(Items from a data source)

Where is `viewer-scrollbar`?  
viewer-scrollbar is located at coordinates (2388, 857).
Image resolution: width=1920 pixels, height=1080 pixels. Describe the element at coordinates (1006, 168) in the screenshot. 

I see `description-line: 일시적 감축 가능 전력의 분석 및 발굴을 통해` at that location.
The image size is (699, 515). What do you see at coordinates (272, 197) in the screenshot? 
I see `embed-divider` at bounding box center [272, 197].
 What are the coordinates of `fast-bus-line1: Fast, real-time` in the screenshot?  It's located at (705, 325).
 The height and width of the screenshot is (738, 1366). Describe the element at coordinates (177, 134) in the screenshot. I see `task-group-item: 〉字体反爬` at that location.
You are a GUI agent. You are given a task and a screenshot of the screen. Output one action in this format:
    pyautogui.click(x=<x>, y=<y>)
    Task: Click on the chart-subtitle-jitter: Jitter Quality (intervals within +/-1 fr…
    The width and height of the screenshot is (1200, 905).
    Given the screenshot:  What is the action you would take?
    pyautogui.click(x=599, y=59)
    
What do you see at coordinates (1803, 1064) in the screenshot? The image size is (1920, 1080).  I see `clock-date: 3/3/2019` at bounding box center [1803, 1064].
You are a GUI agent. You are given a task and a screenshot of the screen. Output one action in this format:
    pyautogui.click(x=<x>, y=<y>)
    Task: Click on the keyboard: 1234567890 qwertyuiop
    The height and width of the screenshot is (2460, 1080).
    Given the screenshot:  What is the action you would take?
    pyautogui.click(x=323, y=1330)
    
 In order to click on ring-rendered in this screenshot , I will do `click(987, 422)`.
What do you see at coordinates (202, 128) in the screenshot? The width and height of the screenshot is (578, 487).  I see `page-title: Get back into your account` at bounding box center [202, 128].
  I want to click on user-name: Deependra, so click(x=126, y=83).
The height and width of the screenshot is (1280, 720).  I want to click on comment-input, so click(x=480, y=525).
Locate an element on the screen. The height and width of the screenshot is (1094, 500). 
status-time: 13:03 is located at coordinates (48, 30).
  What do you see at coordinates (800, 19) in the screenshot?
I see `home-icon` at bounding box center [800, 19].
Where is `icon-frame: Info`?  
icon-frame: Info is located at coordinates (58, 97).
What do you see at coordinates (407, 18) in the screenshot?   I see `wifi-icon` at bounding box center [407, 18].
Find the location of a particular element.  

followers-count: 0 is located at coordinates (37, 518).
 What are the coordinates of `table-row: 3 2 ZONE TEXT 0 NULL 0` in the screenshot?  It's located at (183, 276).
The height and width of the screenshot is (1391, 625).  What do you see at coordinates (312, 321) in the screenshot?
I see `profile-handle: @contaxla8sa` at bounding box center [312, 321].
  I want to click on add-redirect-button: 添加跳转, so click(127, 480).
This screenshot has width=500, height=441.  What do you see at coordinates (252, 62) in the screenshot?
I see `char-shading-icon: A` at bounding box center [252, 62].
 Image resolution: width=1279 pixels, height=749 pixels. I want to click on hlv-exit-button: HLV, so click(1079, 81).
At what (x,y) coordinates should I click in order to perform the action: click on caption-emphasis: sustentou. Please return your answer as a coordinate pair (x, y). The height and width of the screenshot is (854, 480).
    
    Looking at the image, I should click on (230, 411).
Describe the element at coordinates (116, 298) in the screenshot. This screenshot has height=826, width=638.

* **Work to be completed**: Which of the lines above contain the string "time"? Locate each one and copy it.

* **Problem solution**:
 What are the coordinates of `fast-bus-line1: Fast, real-time` in the screenshot?  It's located at (705, 325).
status-time: 13:03 is located at coordinates (48, 30).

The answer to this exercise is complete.